Zestienvierkantemeter-klasse - (16 m-klasse), nationale eenheidsklasse, in 1940 door het KNWV van de NNWB overgenomen. Het ontwerp is van de Technische Commissie van de NNWB.
De vorm van kiel en roer waren aanvankelijk vrij. Na 1.1.1940 zijn alle boten volgens vastgestelde tekeningen gebouwd. De boten met lange kiel werden ingedeeld in de toerklasse, die inmiddels vervallen is. Sinds de verscherping van de voorschriften wordt er sinds 1954 gesproken van de 16 m2 punt-klasse en de 16 m3 streep-klasse. Deze laatste voldoen aan de laatste, gewijzigde meetvoorschriften. De punt en de streep zijn kenbaar onder het halfcirkelvormige zeilteken.
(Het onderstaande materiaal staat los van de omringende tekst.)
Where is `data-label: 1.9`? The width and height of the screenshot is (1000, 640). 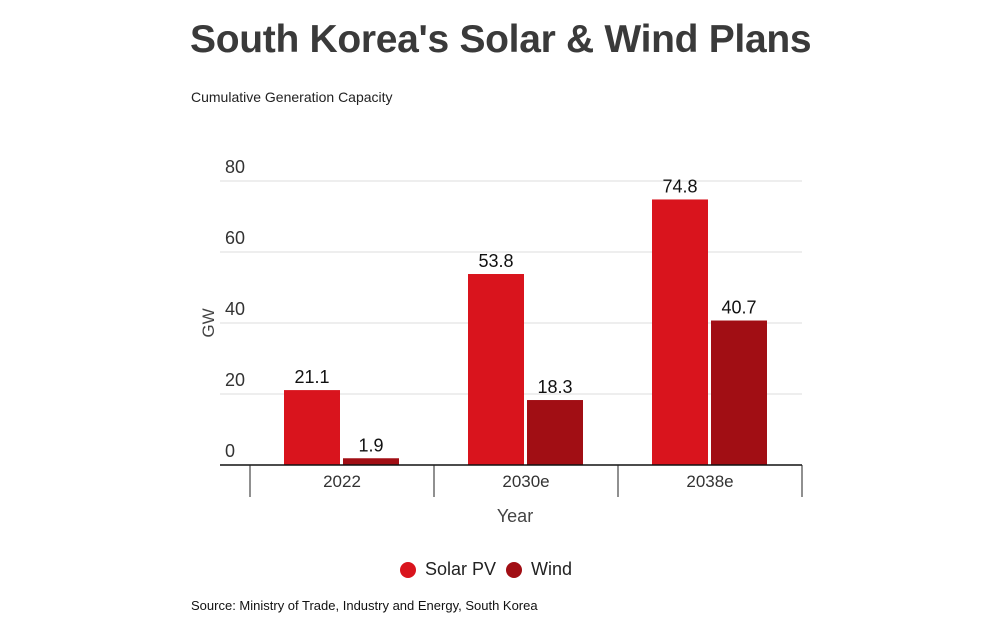 data-label: 1.9 is located at coordinates (370, 445).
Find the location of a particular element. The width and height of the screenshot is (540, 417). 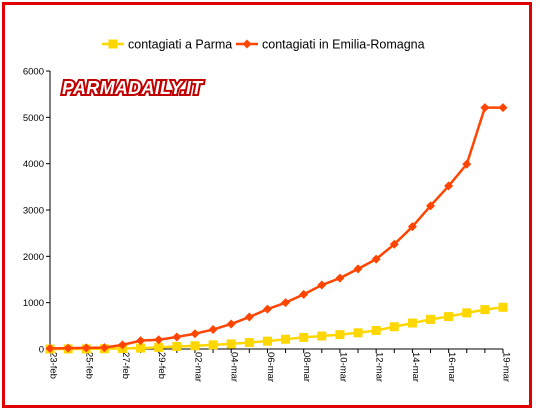

legend-label: contagiati in Emilia-Romagna is located at coordinates (344, 45).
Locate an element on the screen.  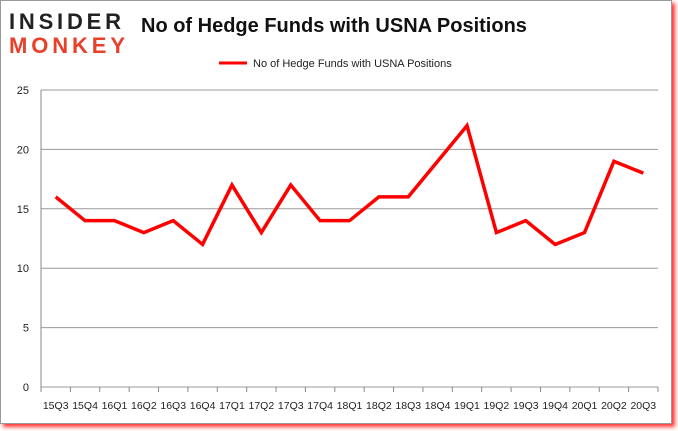
y-tick-label: 5 is located at coordinates (26, 329).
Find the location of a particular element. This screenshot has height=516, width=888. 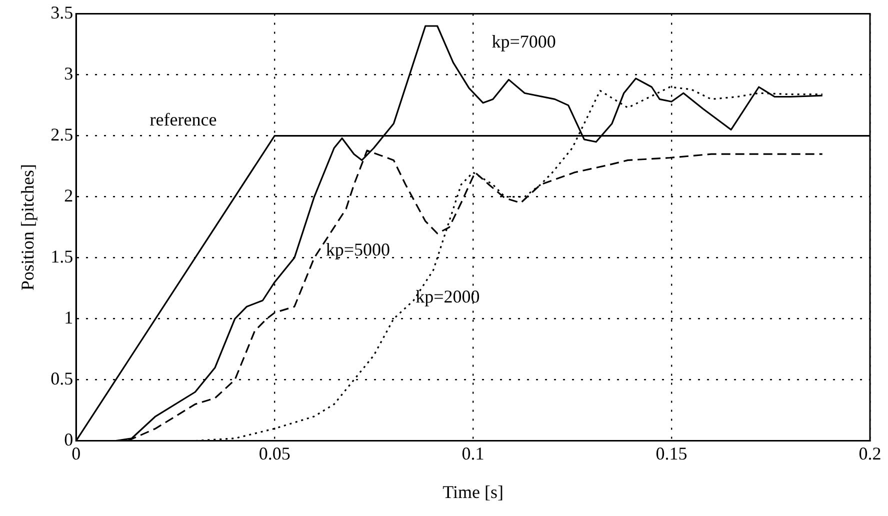

y-tick-label: 3 is located at coordinates (69, 74).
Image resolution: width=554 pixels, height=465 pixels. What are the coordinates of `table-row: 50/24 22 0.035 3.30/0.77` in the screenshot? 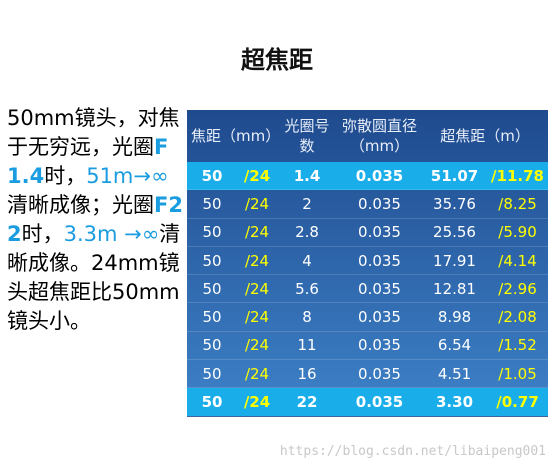 It's located at (368, 402).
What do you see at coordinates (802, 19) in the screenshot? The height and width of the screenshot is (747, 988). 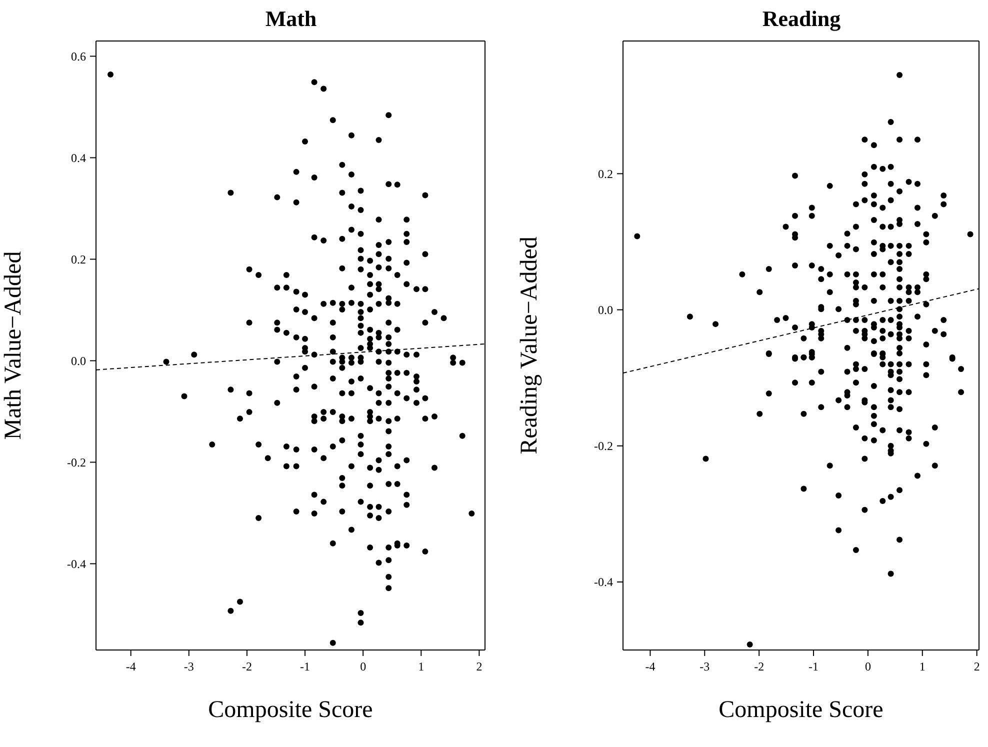 I see `chart-title: Reading` at bounding box center [802, 19].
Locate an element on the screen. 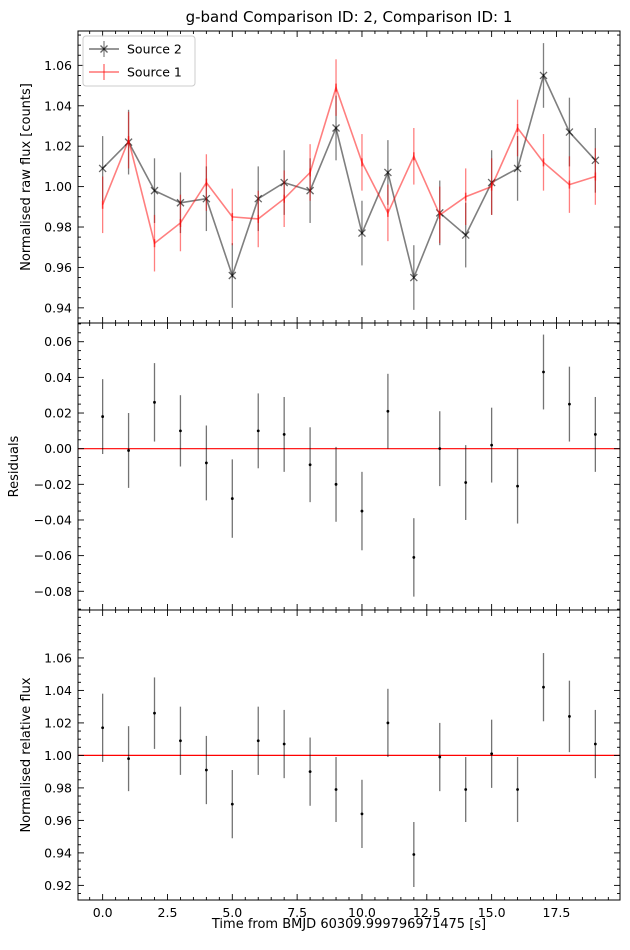  x-tick-label: 10.0 is located at coordinates (362, 912).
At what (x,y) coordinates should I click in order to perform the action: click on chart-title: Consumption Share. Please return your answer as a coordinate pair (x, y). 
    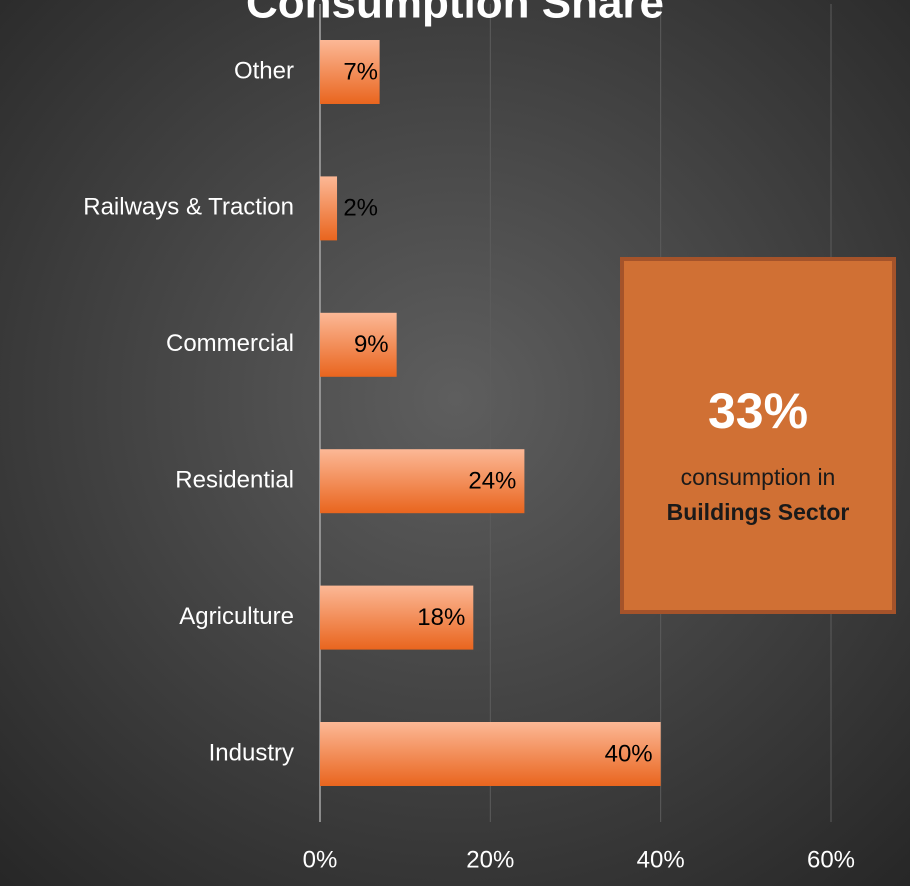
    Looking at the image, I should click on (455, 14).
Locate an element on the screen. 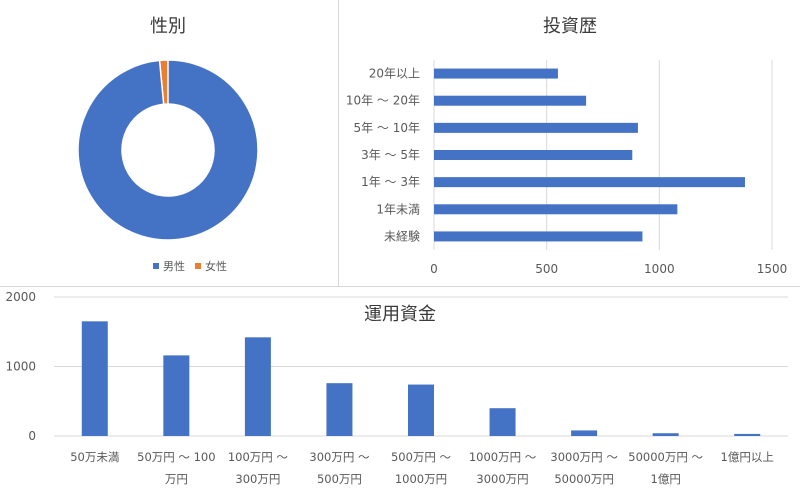  hbar-x-tick-label-1: 500 is located at coordinates (546, 269).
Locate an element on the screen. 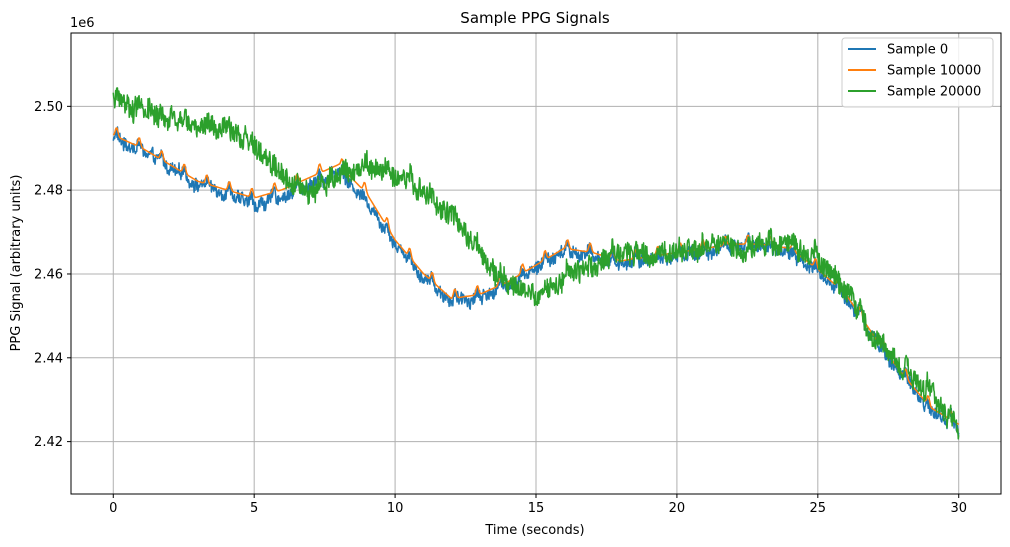 The image size is (1010, 547). x-tick-label: 10 is located at coordinates (396, 508).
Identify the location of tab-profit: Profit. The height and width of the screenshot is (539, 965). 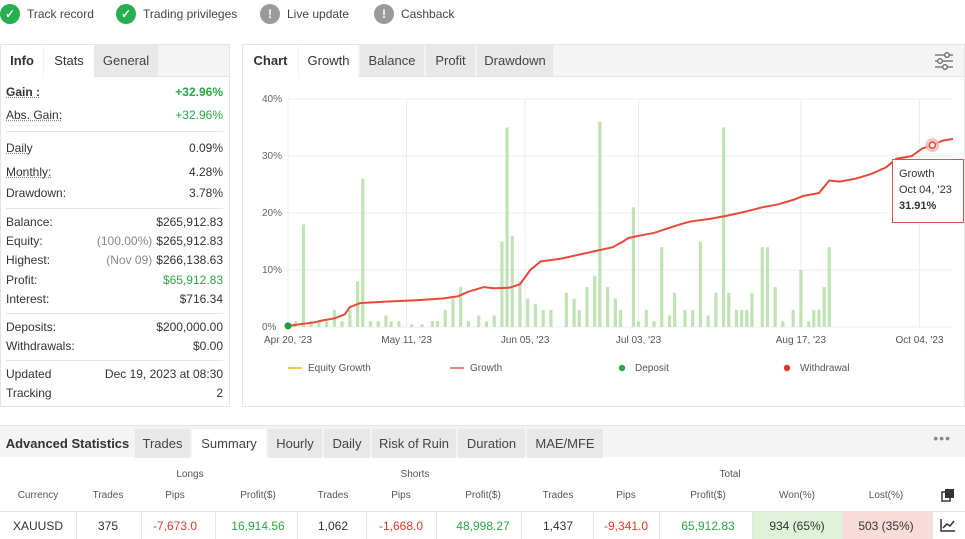
(450, 60).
De boten worden gebouwd volgens het lattensysteem. Ze zijn voorzien van een aangezette kiel met een ballastgewicht van 80 kg. L. 6,00 m, b. 1,93 m, d. 0,80 m, zeiloppervlak 16 m3. Het aantal gemeten boten ligt rond de 4000.
Het aantal niet gemeten boten is minstens zo groot. De 16 m2-klasse wordt wel beschouwd als de toerboot bij uitstek. Door het steeds aanpassen en moderniseren van schootvoering, beslag e.d. is de 16 meen prettige toer- en wedstrijdboot gebleven, waarvoor nog steeds zeer grote animo bestaat. Hij wordt thans ook van gewapend polyester gebouwd.